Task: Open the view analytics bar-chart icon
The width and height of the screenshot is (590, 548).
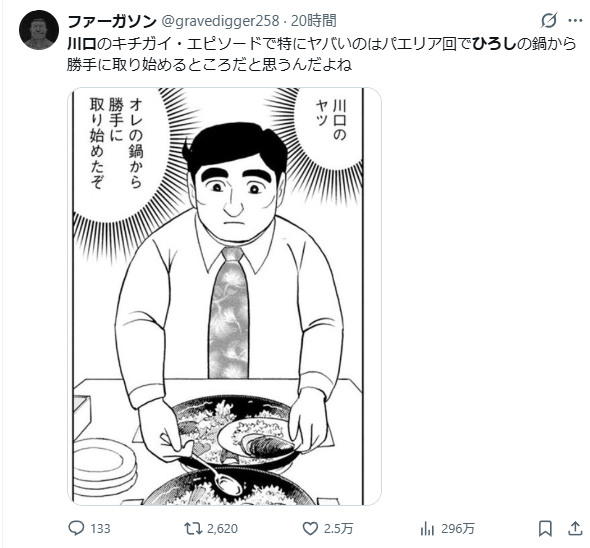Action: click(x=427, y=528)
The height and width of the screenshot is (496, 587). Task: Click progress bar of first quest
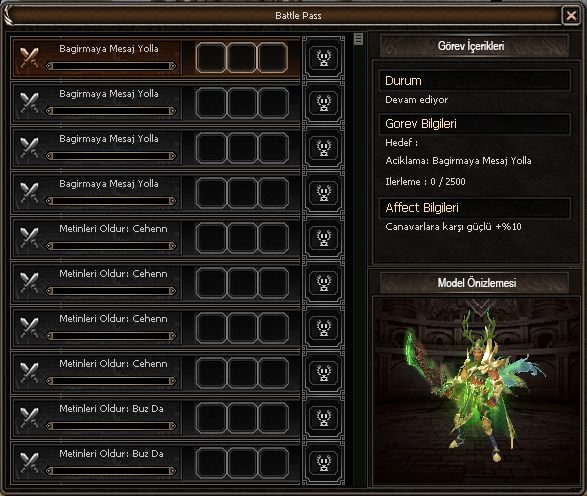(x=111, y=66)
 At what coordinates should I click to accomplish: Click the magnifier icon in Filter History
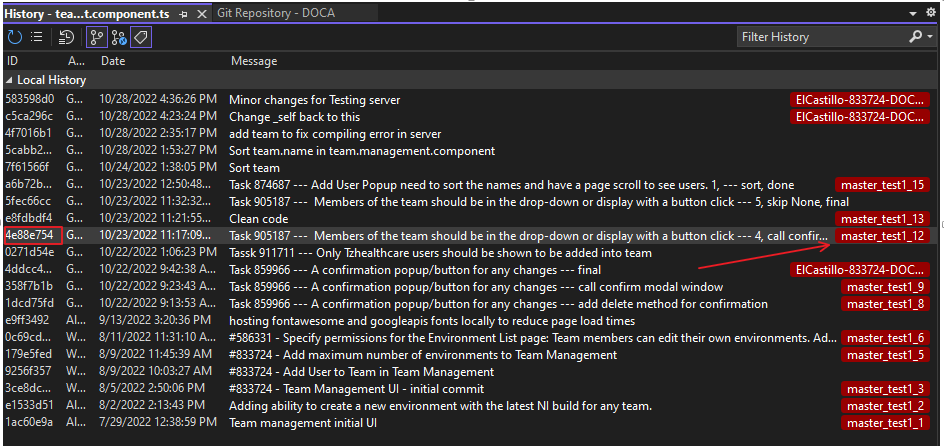point(916,37)
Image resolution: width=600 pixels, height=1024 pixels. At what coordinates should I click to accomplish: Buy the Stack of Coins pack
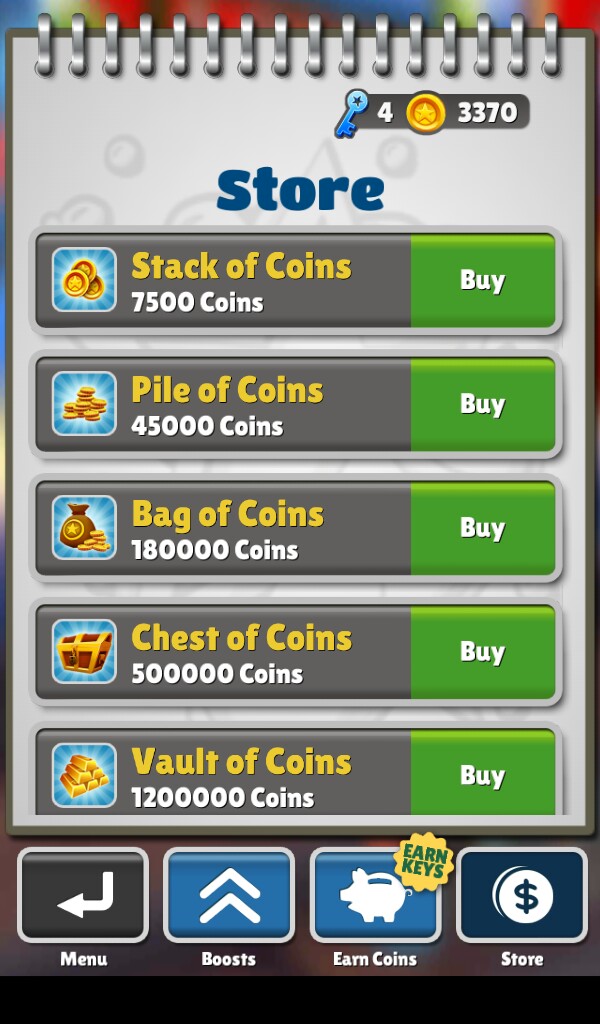(x=482, y=280)
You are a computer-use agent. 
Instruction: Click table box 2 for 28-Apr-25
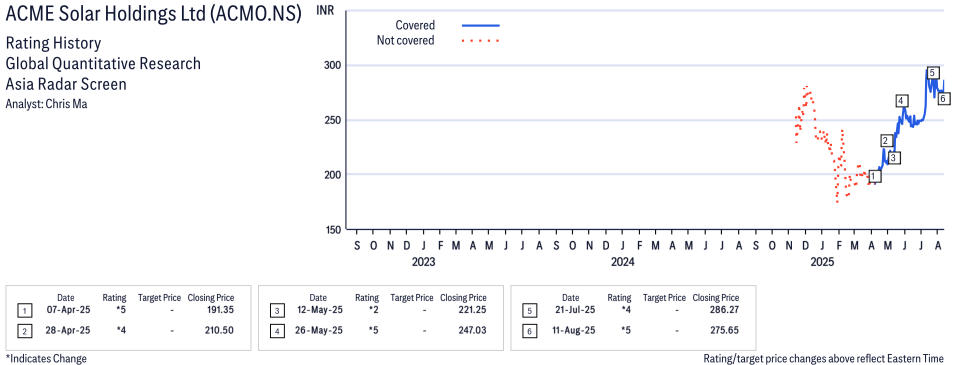tap(24, 331)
•••••
_Activity:_ At the line containing "At what coordinates should I click to accomplish: Click", begin reproducing the entries word for word, and continue through their last line. Leave out the pictures.

_Expected answer:_
 At what coordinates should I click to accomplish: Click the magnifier icon in Filter History
point(916,37)
Image resolution: width=600 pixels, height=1024 pixels. At what coordinates should I click to accomplish: Buy the Stack of Coins pack
(x=482, y=280)
You are a computer-use agent. 
Instruction: Click table box 2 for 28-Apr-25
tap(24, 331)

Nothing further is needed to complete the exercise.